- INSTRUCTION -
Extract each line from the data below that contains the string "Open".

(Rows of pointing data)
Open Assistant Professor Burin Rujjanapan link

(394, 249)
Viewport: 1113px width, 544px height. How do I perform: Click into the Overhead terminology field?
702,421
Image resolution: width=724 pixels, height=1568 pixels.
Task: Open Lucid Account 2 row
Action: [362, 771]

- SOLUTION TO THIS EXERCISE -
Open Assistant Professor Burin Rujjanapan link
Task: Open Lucid Account 2 row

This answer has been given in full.